Creatine (5g+ daily): Research shows it’s not just for athletes. It supports cognitive clarity, memory, and problem-solving — the very skills that feel shaky in perimenopause.
Protein: At least 1.6–2.2g per kilo of bodyweight daily. It preserves muscle (and metabolism), improves satiety, and stabilises blood sugar, which means fewer energy crashes mid-shift.
Anti-inflammatory support: Omega-3s, curcumin, magnesium, vitamin D. Not trendy add-ons, but foundational building blocks for stable mood and energy. This isn’t about dieting. It’s about fuelling your leadership.

3. Strength Training is Non-Negotiable
Bone density, muscle mass, and resilience all take a hit during perimenopause. Cardio is great, but strength training is survival. It protects against injury (crucial for physical jobs), it boosts confidence in your body’s capability, it literally makes you harder to break — physically and psychologically.
If you’re leading teams, running a business, or working the frontlines, you don’t just want endurance. You want power that lasts decades.

4. Identity and Boundaries Reset
Here’s the truth most won’t say: perimenopause exposes what’s unsustainable. The overworking, people-pleasing, and perfectionism you once could push through? It won’t fly anymore. This isn’t weakness. It’s wisdom. It’s your body demanding alignment.

That might mean: saying no more often, delegating instead of controlling everything, reframing success away from “doing it all” to doing what actually matters. For entrepreneurs, executives, and frontline leaders, this is where coaching matters most — guiding you to step into leadership that’s sharper, not heavier.

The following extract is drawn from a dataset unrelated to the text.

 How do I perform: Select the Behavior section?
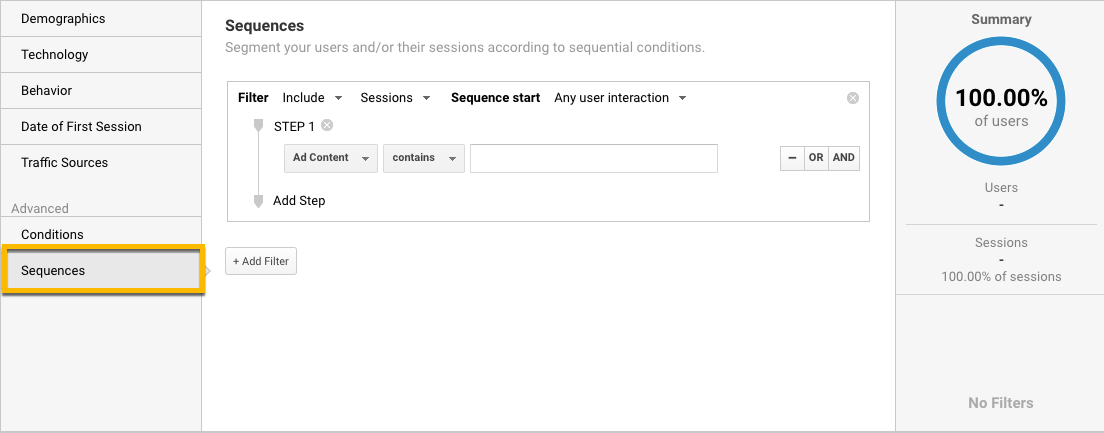tap(47, 91)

5. Work With, Not Against, Your Physiology
Even if your cycle is irregular or gone, your body still runs on rhythms. Instead of fighting them, you can: schedule demanding work in your sharper windows, allow recovery time when symptoms flare instead of bulldozing through, build flexibility into your performance plan. This doesn’t reduce your output — it makes it more effective.

For Businesses: Retention Over Replacement
If you’re in leadership, HR, or running an organisation, here’s the wake-up call: you can’t afford to lose your top women.

1. Menopause-Informed Policies
Flexible schedules for symptom management. This isn’t “special treatment.” It’s smart business. Menopause education for managers, so they know how to support without stigmaas well as clear policies that encourage retention, not quiet exits will go long way.

2. Education is Everything
Menopause should be as normal in leadership training as stress management. When men and women alike understand what’s happening, stigma dissolves and support becomes practical.

3. Performance Coaching for Midlife Women
Workplace wellness programs aren’t enough. Women need performance strategies tailored to their stage of life. Imagine offering executive coaching that includes hormonal literacy and nervous system training — the ROI would be extraordinary.

4. Measure What You Want to Keep
Stop tracking only exits. Start measuring retention of senior women, reduced absenteeism, and leadership continuity. When you see the metrics improve, you’ll know your strategy is working.

The Bigger Picture: Redefining Peak Performance
We’ve been sold the myth that peak performance looks the same forever — 12-hour workdays, endless hustle, and grinding through symptoms. But that model was built on male physiology. Women’s peak performance looks different. It’s cyclical, adaptive, and resilient. Perimenopause isn’t the end of that — it’s the upgrade.

When women are supported through this transition, they emerge sharper, wiser, and more powerful. Imagine what industries could look like if we stopped losing women right when they’re at the height of their capability.